His assistants ( McGuire, out of respect and guilt, has taken to calling them "co-coaches") understand his soft-shoe. One asks Majerus: What is it above all about McGuire? We are so used to hearing about the originality, the insouciance, the motorcycle flake, the ability to get along with black players—what is it really with McGuire? "The one main thing," Majerus answers, "is this insecurity Al has about money. Still. I guess he'll always be that way."
There was a group with McGuire a couple of winters ago after a road game. As always, he wouldn't countenance any talk about basketball, but soon enough he brought up the subject of the numbers. Typically, it was the woman in the gathering that he turned to, confided in. Speaking softly, as he does on these occasions, he told her he thought he had things worked out O.K. for his three kids, for Pat. They were going to have enough. For a Depression baby this made him feel good, he said. But what if he accumulated more money, the woman asked him, what would you do with that?
McGuire was not prepared for the question. He thought for a moment. "A park," he said then. "With what's left, I'd like to see them build a park for poor people."
To most everybody in the business, McGuire is a nagging aberration. Listening to him lecture 500 coaches at a Medalist clinic, Chuck Daly of Penn whispers, "If the rest of us operated his way, we'd be out of business." That is the conventional wisdom. But before he said that, Daly made another observation: "Al's logic is on a different level, above everybody else's." And that is the conventional wisdom, too. So wait a minute. If McGuire wins 25 a year and he has the logic, he obviously has the right way. That is logical. Nonetheless, he remains the only coach who waits in the bar, and he stays frustrated that coaches have such low esteem and little security.
"Coaches are so scared," he says. "Every day, practice starts: gimme three lines, gimme three lines. You come out and say gimme two lines, everybody will look at you like you just split the atom. Me, whether it's business or coaching, I'm so pleased when I look like a fool. When I don't do foolish things, make foolish new suggestions, I'm not doing my job. I'm just another shiny-pants bookkeeper.

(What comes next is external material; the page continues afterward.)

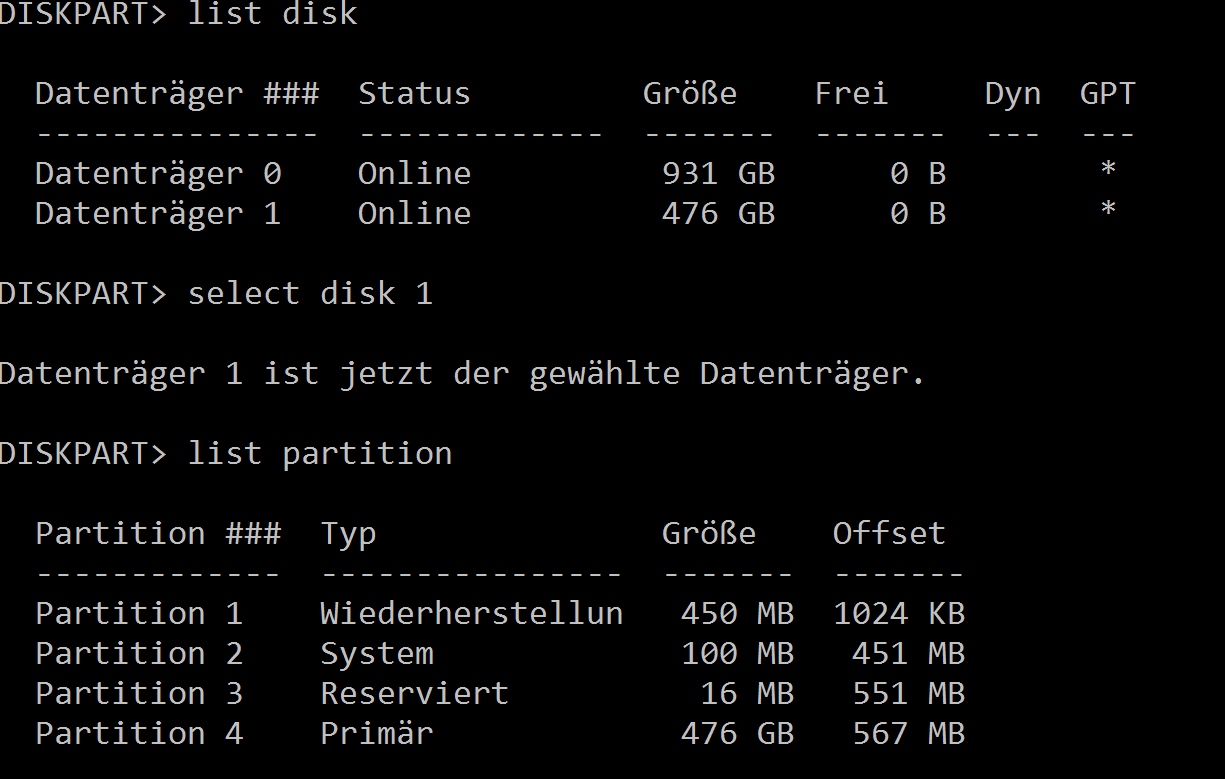Click the 'Partition ###' column header
The image size is (1225, 779).
158,533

"The trouble with coaching, the prevailing image, is that coaching is like what you had in high school, because that is the last place where most people were involved with coaching. But coaching college is not pizza parties and getting the team together down at the A&W stand. People can't understand my players screaming back at me, but it's healthy. Also, I notice that the screaming always comes when we're 15, 20 ahead. When it's tied, then they're all listening very carefully to what I have to say."
Many adult coaches demand unquestioning loyalty from 20-year-old kids. As McGuire points out, some of the most successful coaches even refuse to accept kids with different philosophies, conflicting egos. "Dealing with problems, with differences—that is what coaching is," he says. "Running pattuns is not coaching." He does not believe that character can be "built" with haircuts and Marine routines and by coaches so insecure that their players can never challenge them.

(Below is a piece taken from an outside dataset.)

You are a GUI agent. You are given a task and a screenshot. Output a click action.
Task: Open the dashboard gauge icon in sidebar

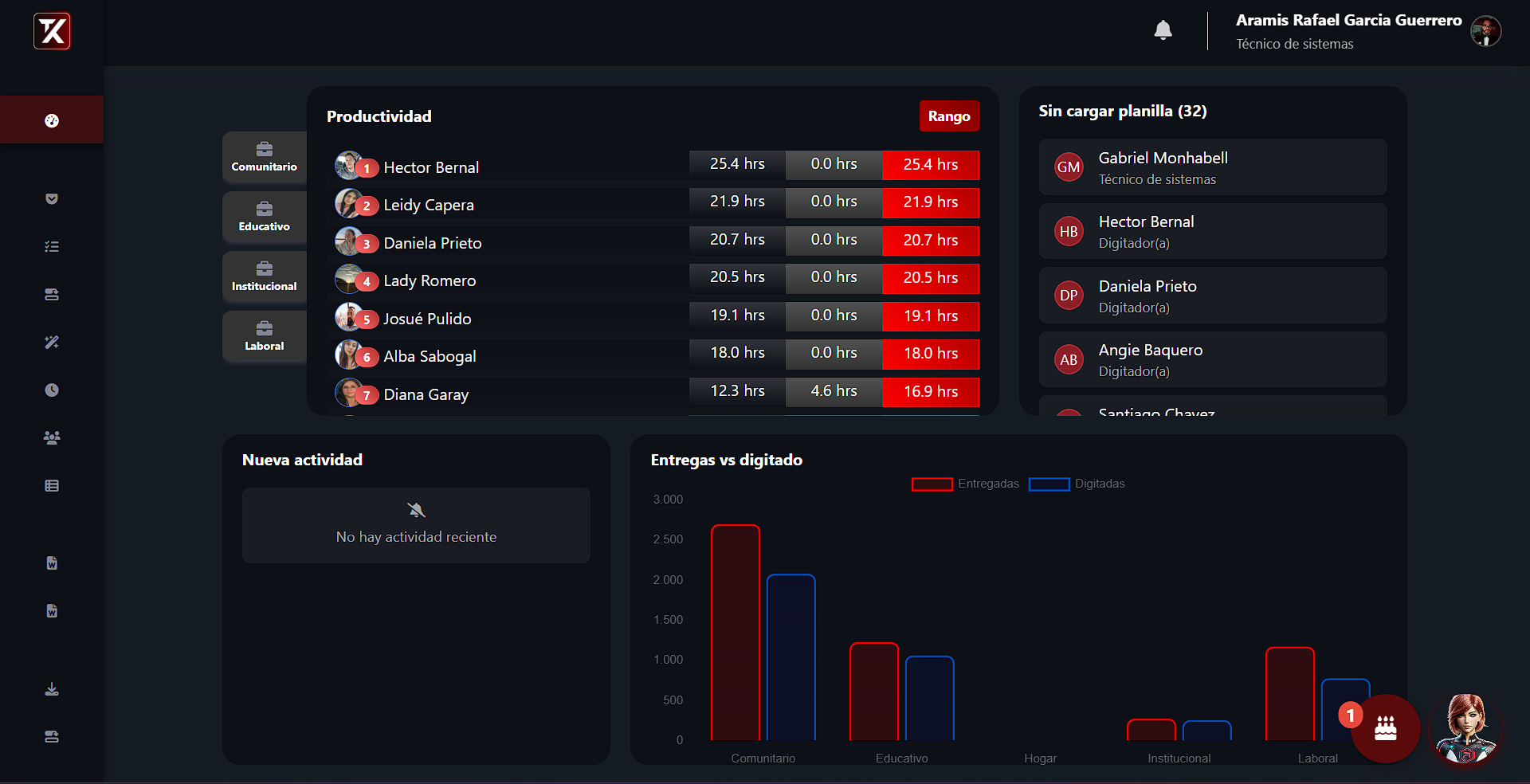pos(52,121)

Off the court, McGuire sees his players only when they come to him in distress. He would be suspicious of any college kid who wanted to be buddy-buddy with a middle-aged man, and vice versa. "I don't pamper," he says. "These guys are celebrities in their own sphere of influence—top shelf, top liquor. Everybody around them touches them with clammy hands. That's the only word: clammy. Well, they don't get that from me." Often, he doesn't even bother to learn their names. For much of last season the starting center, Jerome Whitehead, was called Chapman. Sometimes McGuire has stood up to scream at a player and then had to sink back down because he couldn't remember the kid's name.
"Look, if you're into coaching heavy, into the blackboard, if you're gonna charge up the hill into the machine guns, then you might as well stay at St. Ann's in the fifth grade," he says. "Because coaching up here is something else. You're gonna have to deal with the fifth column, the memos and pipes. And you're gonna get fired. The trouble is, every coach thinks he has the new wrinkle and is gonna last forever. Coaching is a mistress, is what it is. If a job opened up in Alaska tomorrow, 250 guys from Florida would apply, and they wouldn't even ask about the numbers, and they wouldn't ask their wife, either, like they wouldn't about any mistress.
"But to the players you ain't a love affair. You're just a passing fancy to them. It's pitiful, too, because about every coach who leaves makes better numbers on the outside."